La part des aliments ultra-transformés dans les rayons des supermarchés et surtout dans l’assiette des Français n’a cessé d’augmenter ces 20 dernières années. Mais le travail pédagogique d’alerte sur ces produits, et en particulier sur les additifs que LaNutrition – et à sa suite d’autres acteurs médiatiques et scientifiques – fait depuis plusieurs années semble avoir désormais porter ses fruits.

Grâce à nos divers guides et à certaines applications, les consommateurs en sont venus à bouder les produits contenant trop d’additifs et les industriels semblent en avoir tenu compte si on en croit cette nouvelle étude de l’Oqali.

 

L’étude

Cette étude a analysé plus de 30 000 produits issus de la grande distribution.

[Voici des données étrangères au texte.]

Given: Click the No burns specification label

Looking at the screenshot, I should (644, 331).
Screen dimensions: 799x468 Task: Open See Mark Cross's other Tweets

Voici ses principaux résultats :

Si le nombre de produits contenant des additifs a baissé, il reste cependant très important : 78 % des produits contiennent au moins un additif, parmi eux 53 % en contiennent au moins trois, et 4 % contiennent plus de 10 additifs (viennoiseries et desserts surgelés, produits du traiteur frais, glaces et sorbets). Les produits contenant le plus d’additifs sont les « produits premiers prix », suivi des marques distributeurs et ensuite des marques nationales.

Parmi les 338 additifs autorisés, 40 sont fréquemment utilisés notamment l’acide citrique (E330), les amidons modifiés (E14XX) et les lécithines (E322).

Une hausse de la présence de certains additifs a aussi été enregistrée : caroténoïdes (E160A) ; pectine (E440) ; anthocyanes (E163) ; carbonate de sodium (E500) ; glycoside de stéviol (E960) ; sucralose (E955).

Si ces additifs ne sont pas reconnus comme dangereux, leur combinaison et fréquence posent la question de l’effet cocktail. Le mélange de plusieurs substances pourrait avoir des conséquences qui ne sont pas prises en compte lors de l’évaluation de l’innocuité d’un additif pris isolément. 

La part des aliments sans additif est passée de 13,7 % en 2010 à 18,3 % en 2016 notamment pour les plats de traiteur, les pizzas surgelées, les plats préparés et la charcuterie. Il faut cependant préciser que les produits pour lesquels on a observé une baisse plus marquée de la quantité d’additifs sont parmi ceux qui en contenaient le plus à l’origine.

En pratique

Cette étude indique que le choix du consommateur peut peser lourdement sur la balance industrielle. Malgré tout pour sa santé, la consommation d’aliments les moins transformés possible et cuisinés à la maison reste incontournable. Pour Anthony Fardet, l’auteur de Halte aux aliments ultra-transformés ! Mangeons vrai, la part des aliments ultra-transformés dans l’alimentation doit rester inférieure à 15%, si on veut rester en bonne santé.